Reputation: 1325
I am doing extensive work with a variety of word lists.
Please consider the following question that I have:
docText={"settlement", "new", "beginnings", "wildwood", "settlement", "book",
"excerpt", "agnes", "leffler", "perry", "my", "mother", "junetta",
"hally", "leffler", "brought", "my", "brother", "frank", "and", "me",
"to", "edmonton", "from", "monmouth", "illinois", "mrs", "matilda",
"groff", "accompanied", "us", "her", "husband", "joseph", "groff",
"my", "father", "george", "leffler", "and", "my", "uncle", "andrew",
"henderson", "were", "already", "in", "edmonton", "they", "came",
"in", "1910", "we", "arrived", "july", "1", "1911", "the", "sun",
"was", "shining", "when", "we", "arrived", "however", "it", "had",
"been", "raining", "for", "days", "and", "it", "was", "very",
"muddy", "especially", "around", "the", "cn", "train"}
searchWords={"the","for","my","and","me","and","we"}
Each of these lists are much longer (say 250 words in the searchWords
list and docText
being about 12,000 words).
Right now, I have the ability to figure out frequency of a given word by doing something like:
docFrequency=Sort[Tally[docText],#1[[2]]>#2[[2]]&];
Flatten[Cases[docFrequency,{"settlement",_}]][[2]]
But where I am getting hung up is on my quest to generate specific lists. Specifically, the issue of converting a list of words into a list of the frequency in which those words appear. I've tried to do this with Do
loops but have hit a wall.
I want to go through docText
with searchWords
and replace each element of docText with the sheer frequency of its appearance. I.e. since "settlement" appears twice, it would be replaced by 2 in the list, whereas since "my" appears 3 times, it would become 3. The list would then be something like 2,1,1,1,2, and so forth.

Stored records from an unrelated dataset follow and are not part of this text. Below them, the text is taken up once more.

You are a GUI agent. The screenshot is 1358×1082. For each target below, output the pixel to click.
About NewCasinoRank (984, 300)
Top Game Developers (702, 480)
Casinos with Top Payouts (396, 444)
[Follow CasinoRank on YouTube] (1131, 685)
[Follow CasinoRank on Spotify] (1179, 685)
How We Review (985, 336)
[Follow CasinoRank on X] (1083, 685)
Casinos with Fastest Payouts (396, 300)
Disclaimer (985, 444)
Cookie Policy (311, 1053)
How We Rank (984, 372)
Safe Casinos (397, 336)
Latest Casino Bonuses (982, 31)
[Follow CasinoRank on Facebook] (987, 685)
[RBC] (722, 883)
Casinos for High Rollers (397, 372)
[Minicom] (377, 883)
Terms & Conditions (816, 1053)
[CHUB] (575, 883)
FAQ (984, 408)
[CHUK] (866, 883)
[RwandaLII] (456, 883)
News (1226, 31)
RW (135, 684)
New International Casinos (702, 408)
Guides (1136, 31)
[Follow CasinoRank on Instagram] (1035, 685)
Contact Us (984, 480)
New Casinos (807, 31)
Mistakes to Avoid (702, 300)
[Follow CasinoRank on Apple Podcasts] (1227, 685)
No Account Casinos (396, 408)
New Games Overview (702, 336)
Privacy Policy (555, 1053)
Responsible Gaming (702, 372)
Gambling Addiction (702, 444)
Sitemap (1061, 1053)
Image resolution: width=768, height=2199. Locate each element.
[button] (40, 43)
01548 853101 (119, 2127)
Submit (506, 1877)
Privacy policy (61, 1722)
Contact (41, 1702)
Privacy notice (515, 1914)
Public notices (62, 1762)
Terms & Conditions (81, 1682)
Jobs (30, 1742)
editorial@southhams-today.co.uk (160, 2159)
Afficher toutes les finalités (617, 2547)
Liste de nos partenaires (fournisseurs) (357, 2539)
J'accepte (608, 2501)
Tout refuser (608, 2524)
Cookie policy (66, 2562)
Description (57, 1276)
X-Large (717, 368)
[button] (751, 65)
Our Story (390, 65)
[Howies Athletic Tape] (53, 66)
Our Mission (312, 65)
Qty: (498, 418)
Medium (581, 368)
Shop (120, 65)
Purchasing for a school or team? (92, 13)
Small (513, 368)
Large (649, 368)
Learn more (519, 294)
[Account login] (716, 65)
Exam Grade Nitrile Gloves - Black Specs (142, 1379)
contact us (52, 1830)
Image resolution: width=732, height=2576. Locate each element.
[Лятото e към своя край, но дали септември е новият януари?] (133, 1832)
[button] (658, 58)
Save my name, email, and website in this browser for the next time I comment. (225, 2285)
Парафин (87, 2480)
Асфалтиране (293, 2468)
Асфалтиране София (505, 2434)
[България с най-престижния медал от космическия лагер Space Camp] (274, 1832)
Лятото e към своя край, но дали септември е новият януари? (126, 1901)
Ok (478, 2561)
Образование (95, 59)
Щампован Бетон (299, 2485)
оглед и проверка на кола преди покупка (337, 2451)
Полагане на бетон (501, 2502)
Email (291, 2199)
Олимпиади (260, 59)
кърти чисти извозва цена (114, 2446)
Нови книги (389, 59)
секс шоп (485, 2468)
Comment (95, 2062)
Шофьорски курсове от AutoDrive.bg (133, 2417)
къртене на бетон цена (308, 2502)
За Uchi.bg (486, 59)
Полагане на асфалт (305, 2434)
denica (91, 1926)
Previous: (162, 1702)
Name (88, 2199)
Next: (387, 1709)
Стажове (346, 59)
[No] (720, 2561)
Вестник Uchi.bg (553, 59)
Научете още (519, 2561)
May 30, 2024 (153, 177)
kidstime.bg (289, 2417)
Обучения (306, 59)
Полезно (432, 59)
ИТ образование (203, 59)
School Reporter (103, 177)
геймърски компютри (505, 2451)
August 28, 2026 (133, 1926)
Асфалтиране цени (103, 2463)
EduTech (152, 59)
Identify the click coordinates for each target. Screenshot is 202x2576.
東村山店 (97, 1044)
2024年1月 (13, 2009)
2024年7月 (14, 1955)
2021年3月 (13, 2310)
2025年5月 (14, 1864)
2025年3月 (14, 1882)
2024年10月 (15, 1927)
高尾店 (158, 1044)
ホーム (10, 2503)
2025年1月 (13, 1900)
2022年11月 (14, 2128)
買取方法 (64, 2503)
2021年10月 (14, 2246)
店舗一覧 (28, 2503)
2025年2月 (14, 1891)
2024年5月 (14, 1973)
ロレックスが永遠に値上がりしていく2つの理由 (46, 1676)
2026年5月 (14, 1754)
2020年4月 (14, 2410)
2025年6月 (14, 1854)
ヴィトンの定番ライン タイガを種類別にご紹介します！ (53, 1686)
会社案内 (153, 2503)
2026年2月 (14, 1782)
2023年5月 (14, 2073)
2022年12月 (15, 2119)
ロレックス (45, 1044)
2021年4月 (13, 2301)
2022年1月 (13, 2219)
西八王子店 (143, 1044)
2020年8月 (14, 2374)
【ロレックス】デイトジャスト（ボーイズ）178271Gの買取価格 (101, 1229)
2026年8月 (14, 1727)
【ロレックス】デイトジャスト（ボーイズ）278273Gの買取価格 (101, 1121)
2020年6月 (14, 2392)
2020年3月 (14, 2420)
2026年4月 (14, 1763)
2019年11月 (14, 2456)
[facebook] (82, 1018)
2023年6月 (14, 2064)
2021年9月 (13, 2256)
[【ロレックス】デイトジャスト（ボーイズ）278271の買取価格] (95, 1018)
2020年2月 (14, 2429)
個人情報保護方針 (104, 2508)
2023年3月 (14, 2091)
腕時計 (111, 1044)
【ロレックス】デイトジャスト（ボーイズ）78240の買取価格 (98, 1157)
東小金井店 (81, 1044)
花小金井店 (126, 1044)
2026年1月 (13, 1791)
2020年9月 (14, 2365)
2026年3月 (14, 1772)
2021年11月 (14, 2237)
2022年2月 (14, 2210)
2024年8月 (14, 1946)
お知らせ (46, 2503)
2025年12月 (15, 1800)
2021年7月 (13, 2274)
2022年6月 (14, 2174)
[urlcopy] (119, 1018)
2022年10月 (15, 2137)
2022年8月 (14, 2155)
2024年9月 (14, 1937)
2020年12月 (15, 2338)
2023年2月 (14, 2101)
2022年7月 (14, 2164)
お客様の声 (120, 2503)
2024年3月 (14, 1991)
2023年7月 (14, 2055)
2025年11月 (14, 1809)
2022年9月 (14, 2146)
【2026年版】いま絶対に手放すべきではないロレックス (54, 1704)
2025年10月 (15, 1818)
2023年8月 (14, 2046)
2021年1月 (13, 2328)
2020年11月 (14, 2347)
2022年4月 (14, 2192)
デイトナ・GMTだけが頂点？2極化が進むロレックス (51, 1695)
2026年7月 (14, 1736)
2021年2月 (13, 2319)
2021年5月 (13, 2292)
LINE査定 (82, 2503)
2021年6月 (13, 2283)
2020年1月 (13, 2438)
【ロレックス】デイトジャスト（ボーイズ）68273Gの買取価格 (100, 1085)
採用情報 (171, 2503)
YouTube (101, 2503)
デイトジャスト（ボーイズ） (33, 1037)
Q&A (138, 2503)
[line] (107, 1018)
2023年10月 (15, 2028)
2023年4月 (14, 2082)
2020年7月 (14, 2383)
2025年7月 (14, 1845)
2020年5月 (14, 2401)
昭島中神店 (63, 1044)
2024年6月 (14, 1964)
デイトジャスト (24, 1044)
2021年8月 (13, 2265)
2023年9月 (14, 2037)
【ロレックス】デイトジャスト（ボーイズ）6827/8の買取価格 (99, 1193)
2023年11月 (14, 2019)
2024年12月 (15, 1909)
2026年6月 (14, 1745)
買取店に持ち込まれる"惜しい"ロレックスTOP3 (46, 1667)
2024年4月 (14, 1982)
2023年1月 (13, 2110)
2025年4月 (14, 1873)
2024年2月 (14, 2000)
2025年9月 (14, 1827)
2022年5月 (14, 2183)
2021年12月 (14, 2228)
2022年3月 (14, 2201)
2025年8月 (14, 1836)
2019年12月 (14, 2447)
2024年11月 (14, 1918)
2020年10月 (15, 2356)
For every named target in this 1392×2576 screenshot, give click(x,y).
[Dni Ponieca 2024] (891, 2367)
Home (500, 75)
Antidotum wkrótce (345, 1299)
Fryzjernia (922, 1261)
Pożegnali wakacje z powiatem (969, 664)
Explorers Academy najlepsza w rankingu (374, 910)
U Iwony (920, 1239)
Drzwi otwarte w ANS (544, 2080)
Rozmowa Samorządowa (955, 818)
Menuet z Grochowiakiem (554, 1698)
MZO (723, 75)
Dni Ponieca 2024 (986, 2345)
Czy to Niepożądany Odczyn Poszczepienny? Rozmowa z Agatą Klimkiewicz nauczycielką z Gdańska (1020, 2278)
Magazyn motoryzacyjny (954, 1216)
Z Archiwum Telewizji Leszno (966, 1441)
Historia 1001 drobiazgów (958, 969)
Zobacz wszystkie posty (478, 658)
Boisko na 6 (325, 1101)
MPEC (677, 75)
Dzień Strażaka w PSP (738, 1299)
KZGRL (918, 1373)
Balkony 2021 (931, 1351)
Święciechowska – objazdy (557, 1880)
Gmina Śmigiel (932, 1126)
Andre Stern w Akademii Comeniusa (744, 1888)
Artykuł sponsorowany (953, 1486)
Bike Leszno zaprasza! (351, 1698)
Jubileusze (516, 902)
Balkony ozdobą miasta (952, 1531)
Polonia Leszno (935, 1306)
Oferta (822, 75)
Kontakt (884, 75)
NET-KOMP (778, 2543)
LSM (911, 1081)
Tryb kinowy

I suspect the answer lies somewhere in If[]
and Map[]
?
This all sounds weird, but I am trying to pre-process a bunch of information for term frequency information…
Addition for Clarity (I hope):
Here is a better example.
searchWords={"0", "1", "2", "3", "4", "5", "6", "7", "8", "9", "a", "A", "about",
"above", "across", "after", "again", "against", "all", "almost",
"alone", "along", "already", "also", "although", "always", "among",
"an", "and", "another", "any", "anyone", "anything", "anywhere",
"are", "around", "as", "at", "b", "B", "back", "be", "became",
"because", "become", "becomes", "been", "before", "behind", "being",
"between", "both", "but", "by", "c", "C", "can", "cannot", "could",
"d", "D", "do", "done", "down", "during", "e", "E", "each", "either",
"enough", "even", "ever", "every", "everyone", "everything",
"everywhere", "f", "F", "few", "find", "first", "for", "four",
"from", "full", "further", "g", "G", "get", "give", "go", "h", "H",
"had", "has", "have", "he", "her", "here", "herself", "him",
"himself", "his", "how", "however", "i", "I", "if", "in", "interest",
"into", "is", "it", "its", "itself", "j", "J", "k", "K", "keep", "l",
"L", "last", "least", "less", "m", "M", "made", "many", "may", "me",
"might", "more", "most", "mostly", "much", "must", "my", "myself",
"n", "N", "never", "next", "no", "nobody", "noone", "not", "nothing",
"now", "nowhere", "o", "O", "of", "off", "often", "on", "once",
"one", "only", "or", "other", "others", "our", "out", "over", "p",
"P", "part", "per", "perhaps", "put", "q", "Q", "r", "R", "rather",
"s", "S", "same", "see", "seem", "seemed", "seeming", "seems",
"several", "she", "should", "show", "side", "since", "so", "some",
"someone", "something", "somewhere", "still", "such", "t", "T",
"take", "than", "that", "the", "their", "them", "then", "there",
"therefore", "these", "they", "this", "those", "though", "three",
"through", "thus", "to", "together", "too", "toward", "two", "u",
"U", "under", "until", "up", "upon", "us", "v", "V", "very", "w",
"W", "was", "we", "well", "were", "what", "when", "where", "whether",
"which", "while", "who", "whole", "whose", "why", "will", "with",
"within", "without", "would", "x", "X", "y", "Y", "yet", "you",
"your", "yours", "z", "Z"}
These are the automatically generated stopwords from WordData[]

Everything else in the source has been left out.